Once, the social worker came to my house and asked, “Don’t you want Charlotte to live with people her own age, where she would be well cared for and have a life of her own?” But I said no one could take care of Charlotte as well as I can. I told her Charlotte was used to me, used to our home and our routines. She loves her room and her stuffed kitty. There is no better place for her. Besides, what would I do without her to care for?

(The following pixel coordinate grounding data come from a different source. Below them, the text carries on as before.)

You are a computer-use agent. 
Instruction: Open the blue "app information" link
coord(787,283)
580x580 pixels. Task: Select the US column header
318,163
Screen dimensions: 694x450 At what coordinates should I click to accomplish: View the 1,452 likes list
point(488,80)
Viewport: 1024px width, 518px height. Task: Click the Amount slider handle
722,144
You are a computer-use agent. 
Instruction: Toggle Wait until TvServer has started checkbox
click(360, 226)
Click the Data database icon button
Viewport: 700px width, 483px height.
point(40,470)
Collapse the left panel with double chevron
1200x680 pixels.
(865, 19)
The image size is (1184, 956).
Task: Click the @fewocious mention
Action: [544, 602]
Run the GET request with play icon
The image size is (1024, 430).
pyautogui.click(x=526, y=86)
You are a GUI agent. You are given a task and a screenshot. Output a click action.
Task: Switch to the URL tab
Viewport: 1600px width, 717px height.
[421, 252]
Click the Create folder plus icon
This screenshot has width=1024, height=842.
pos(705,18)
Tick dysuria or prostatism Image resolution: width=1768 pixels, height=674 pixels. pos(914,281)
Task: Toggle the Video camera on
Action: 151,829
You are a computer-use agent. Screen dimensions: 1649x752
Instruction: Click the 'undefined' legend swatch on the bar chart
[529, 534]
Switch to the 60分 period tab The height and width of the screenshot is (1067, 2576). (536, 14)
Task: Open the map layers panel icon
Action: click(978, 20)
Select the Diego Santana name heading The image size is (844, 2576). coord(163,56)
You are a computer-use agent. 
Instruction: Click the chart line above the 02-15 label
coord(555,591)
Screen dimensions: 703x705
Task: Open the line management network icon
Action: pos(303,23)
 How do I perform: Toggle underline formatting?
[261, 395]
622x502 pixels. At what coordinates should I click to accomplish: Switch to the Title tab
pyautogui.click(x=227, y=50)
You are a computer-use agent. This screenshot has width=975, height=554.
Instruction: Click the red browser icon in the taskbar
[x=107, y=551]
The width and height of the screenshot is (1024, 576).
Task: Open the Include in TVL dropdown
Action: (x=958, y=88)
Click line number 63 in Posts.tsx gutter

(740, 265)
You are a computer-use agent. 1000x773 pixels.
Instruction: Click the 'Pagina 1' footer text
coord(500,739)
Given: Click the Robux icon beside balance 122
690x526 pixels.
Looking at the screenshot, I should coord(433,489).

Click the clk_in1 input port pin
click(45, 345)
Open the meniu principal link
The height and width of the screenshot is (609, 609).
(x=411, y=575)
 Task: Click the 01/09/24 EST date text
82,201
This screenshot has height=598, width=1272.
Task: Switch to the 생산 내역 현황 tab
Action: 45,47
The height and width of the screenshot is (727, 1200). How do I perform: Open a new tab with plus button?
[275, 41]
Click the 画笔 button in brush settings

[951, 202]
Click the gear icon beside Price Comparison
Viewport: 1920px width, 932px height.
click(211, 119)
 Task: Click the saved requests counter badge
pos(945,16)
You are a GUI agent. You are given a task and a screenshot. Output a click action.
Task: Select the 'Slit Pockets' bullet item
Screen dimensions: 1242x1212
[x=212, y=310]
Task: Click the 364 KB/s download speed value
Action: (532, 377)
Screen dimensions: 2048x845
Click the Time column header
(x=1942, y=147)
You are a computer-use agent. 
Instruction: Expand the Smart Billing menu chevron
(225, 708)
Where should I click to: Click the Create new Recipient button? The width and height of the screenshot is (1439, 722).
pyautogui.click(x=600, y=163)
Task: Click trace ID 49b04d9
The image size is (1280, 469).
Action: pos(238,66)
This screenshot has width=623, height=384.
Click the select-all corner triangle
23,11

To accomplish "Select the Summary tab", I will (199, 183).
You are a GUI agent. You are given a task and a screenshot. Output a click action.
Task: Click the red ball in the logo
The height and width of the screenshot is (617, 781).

And now, I see how foolish I was. Now I have to do the unthinkable. And it’s because I didn’t do the one thing every mother must do.  Tomorrow, Charlotte and I will go into our small garage. I will strap her into her seat belt, lock the car doors, and turn on the engine. She’ll hold her kitty and I’ll read her favorite books. Good Night Moon. Alice in Wonderland. Alf Goes to Space. I will read them over and over until she falls asleep. Then, and only then, will I allow myself to succumb, hold her close until we break the tethers of the Earth.  God will stretch out his arms and gather us like wildflowers.

Old, stupid woman. I did not do the one thing I was supposed to do in this life.

I did not relinquish my Charlotte to others because I simply could not. She is all I have.

I am writing down instructions for whoever finds us, when I hear a knock on the door. No one comes here except that annoying woman, Joyce, who lives next door and thinks it’s her responsibility to check to see if I’ve broken a hip or something. I open the door. It is not Joyce.

It is the woman from the store. She has brought me my purse. “You left this in your grocery cart.”

I stare at her, and manage an, “Oh!” The orange sun shines just behind her dark- haired curls, the effect creates a halo.

May I come in?” she asks, still smiling, and I think oh, what a lovely smile, just like an angel.

I open the door, invite her in. Charlotte sits in her chair, rocking.